The Not-So-Deep History of a Fashion Faux-pas

Anyone who has ever laid eyes on me will know that I have as much fashion sense as a medieval court jester. But even I know not to wear socks with sandals. But the other day, when I went to see the new exhibition Africa & Byzantium at the Met (which I quite liked, especially the ancient stuff), I learned that this fashion felony did not originate in any of the more obvious places (e.g., England, Germany, your uncle’s house) but in Late Antique Egypt. Behold:

Shroud of a Woman Wearing a Fringed Tunic, ca. 170-200 CE. Linen, paint; 230.2 × 110.8 cm.

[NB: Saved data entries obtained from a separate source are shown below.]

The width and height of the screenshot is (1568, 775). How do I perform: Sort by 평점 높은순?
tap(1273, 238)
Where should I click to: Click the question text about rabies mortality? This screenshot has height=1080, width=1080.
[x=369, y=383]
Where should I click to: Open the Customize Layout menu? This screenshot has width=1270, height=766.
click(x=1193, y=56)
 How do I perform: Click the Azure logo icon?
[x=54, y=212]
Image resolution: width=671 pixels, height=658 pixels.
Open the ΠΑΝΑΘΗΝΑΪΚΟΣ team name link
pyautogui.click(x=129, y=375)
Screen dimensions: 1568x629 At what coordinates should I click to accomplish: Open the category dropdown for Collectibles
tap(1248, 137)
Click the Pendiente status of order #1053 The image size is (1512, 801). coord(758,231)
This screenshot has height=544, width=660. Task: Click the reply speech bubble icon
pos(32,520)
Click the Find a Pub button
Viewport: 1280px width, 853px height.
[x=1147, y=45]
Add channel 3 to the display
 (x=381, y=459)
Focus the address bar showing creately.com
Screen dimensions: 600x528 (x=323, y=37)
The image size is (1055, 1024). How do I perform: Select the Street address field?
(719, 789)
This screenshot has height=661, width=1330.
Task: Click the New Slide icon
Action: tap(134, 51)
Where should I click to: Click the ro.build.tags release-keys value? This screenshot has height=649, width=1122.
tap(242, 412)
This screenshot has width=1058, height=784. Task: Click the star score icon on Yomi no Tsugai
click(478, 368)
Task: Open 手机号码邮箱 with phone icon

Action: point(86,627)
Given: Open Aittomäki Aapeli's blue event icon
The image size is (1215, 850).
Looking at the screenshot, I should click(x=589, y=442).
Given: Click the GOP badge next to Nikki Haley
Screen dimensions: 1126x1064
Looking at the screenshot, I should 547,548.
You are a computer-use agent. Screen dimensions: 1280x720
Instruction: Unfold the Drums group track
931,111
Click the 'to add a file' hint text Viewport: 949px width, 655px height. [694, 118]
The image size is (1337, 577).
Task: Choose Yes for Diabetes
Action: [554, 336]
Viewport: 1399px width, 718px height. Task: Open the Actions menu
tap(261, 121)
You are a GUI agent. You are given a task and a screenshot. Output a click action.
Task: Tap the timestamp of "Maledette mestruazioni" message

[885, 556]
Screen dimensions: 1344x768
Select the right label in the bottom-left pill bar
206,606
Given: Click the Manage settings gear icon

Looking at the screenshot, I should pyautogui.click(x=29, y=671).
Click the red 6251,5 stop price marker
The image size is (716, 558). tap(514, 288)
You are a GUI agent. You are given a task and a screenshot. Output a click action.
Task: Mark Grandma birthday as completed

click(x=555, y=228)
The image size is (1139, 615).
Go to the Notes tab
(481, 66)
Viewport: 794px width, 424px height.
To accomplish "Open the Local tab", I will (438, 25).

Metropolitan Museum of Art 09.181.8 (Rogers Fund, 1909).

This is a linen burial shroud, very likely from Egypt, with a painting of a woman, presumably meant to represent the deceased. She wears a fringed garment and, horrifyingly, red socks and sandals.

But it gets worse. This is not simply a case of an artist playing a cruel posthumous prank on the dearly departed by depicting her as a summer camp music teacher. The Egyptians actually dressed this way, as proven by the fact that such socks actually exist. In fact I found a red pair in the Victoria and Albert Museum, excavated at Oxyrhynchus:

Pair of Socks, ca. 250-420 CE, excavated at Oxyrhynchus, Egypt. Wool; 25.5 x 18 cm. Victoria and Albert Museum 2085&A-1900 (given by Robert Taylor [Major Myers collection]).

It chills my blood just to look at them.